Personal information
- Full name: Inalbek Aslanovich Sheriev
- National team: Russia
- Born: 18 January 2003 (age 23) Kabardino-Balkaria, Russia
- Height: 1.77 m (5 ft 10 in)

Sport
- Country: Russia
- Sport: Amateur wrestling
- Weight class: 70 kg (150 lb; 11 st)
- Event: Freestyle
- Coached by: Anzor Urishev

Achievements and titles
- World finals: (2024)
- National finals: (2024)

Medal record
Men's freestyle wrestling
Representing UWW
Grand Prix
| Bronze medal – third place | 2026 Tirana | 74 kg |
Representing Individual Neutral Athletes
World Championships
| Bronze medal – third place | 2024 Tirana | 70 kg |
World U23 Championships
| Gold medal – first place | 2023 Tirana | 70 kg |
European U23 Championships
| Gold medal – first place | 2024 Baku | 70 kg |
| Bronze medal – third place | 2021 Skopje | 70 kg |
Representing Russia
World Cadets Championships
| Silver medal – second place | 2018 Zagreb | 65 kg |
Representing Moscow Oblast
Golden Grand Prix Ivan Yarygin
| Silver medal – second place | 2024 Krasnoyarsk | 70 kg |
| Bronze medal – third place | 2026 Krasnoyarsk | 74 kg |
Russian Championships
| Gold medal – first place | 2024 Novoivanovskoye | 70 kg |
| Silver medal – second place | 2023 Kaspiysk | 70 kg |
Representing Kabardino-Balkaria
Golden Grand Prix Ivan Yarygin
| Silver medal – second place | 2023 Krasnoyarsk | 70 kg |

= Inalbek Sheriev =

Russian freestyle wrestler (born 2003)

Inalbek Sheriev (Иналбек Асланович Шериев; born 18 January 2003) is a Russian freestyle wrestler of Kabardian Circassian origin who currently competes at 70 kilograms.

==Wrestling career==
Cherkess, a native of Kabardino-Balkaria. He is a student of SSOR in the village of Deyskoye.
At the beginning of June 2018 in Moscow, he won the Russian Under-18 Championship.
On 3 July 2018 in Zagreb in the final of the World Youth Championship he lost to Turan Bayramov from Azerbaijan.

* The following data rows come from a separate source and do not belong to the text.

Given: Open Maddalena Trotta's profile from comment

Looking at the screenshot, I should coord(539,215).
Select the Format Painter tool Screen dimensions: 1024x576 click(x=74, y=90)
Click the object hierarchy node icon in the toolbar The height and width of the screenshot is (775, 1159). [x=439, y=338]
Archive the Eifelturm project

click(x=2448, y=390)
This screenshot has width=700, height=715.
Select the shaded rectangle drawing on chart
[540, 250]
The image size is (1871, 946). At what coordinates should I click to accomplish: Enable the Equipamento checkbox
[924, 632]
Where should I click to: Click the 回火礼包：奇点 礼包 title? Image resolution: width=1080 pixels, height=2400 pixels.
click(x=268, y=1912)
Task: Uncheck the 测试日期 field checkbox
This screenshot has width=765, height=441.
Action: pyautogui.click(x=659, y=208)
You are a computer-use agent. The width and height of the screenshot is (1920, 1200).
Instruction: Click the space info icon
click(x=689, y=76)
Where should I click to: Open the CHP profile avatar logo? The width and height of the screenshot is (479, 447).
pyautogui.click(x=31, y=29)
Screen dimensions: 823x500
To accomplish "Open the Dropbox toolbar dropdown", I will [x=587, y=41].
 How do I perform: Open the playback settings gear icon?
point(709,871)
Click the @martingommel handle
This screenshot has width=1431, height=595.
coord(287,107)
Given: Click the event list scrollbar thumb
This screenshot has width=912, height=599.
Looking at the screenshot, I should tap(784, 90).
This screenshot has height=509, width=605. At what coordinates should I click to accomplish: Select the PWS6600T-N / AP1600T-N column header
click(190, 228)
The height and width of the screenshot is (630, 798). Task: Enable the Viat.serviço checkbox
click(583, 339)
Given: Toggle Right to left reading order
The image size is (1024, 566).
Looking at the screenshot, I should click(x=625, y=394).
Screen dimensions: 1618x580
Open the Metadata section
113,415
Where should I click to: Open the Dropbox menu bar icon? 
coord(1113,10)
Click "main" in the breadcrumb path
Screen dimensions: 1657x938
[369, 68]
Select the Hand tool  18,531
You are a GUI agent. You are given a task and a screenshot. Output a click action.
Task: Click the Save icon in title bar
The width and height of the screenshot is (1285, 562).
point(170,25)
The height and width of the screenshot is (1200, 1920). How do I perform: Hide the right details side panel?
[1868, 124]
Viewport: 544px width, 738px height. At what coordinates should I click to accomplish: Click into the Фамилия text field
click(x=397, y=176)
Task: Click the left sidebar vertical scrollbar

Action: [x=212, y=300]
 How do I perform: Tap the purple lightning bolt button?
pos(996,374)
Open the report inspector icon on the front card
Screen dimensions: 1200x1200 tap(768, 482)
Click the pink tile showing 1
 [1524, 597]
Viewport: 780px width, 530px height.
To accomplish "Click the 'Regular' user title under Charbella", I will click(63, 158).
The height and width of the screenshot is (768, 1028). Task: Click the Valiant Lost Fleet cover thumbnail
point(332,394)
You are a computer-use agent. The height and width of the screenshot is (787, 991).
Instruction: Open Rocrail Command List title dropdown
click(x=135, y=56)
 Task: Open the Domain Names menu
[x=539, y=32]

On 27 September 2019, he was awarded the title of Master of Sports of Russia.

On 2 December 2020, he won the Russian Junior Championship in Smolensk, defeating Alexander Baltuev from Irkutsk in the final.

In mid May 2021 in Skopje, Sheriev won a bronze medal at the European Championships among athletes under 23 years old in the weight category up to 70 kg, defeating Giorgi Elbakidze from Georgia in the bout for third place with a score of 8:2.

In May 2024, he won the Russian 70 kg championship for the first time.

At the 2024 World Wrestling Championships in Tirana, Albania, he defeated German Kizhan Clarke 10–0 in the first round, Azerbaijani Kanan Heybatov 13–2 with technical superiority in the second round, Armenian Arman Andreasyan 2–0 in the quarter-finals and reached the semi-finals. He lost 6–1 to Japanese Yoshinosuke Aoyagi in the semi-final. In the bronze medal match, he defeated Ukrainian Vasyl Shuptar with 10-0 technical superiority and won the bronze medal.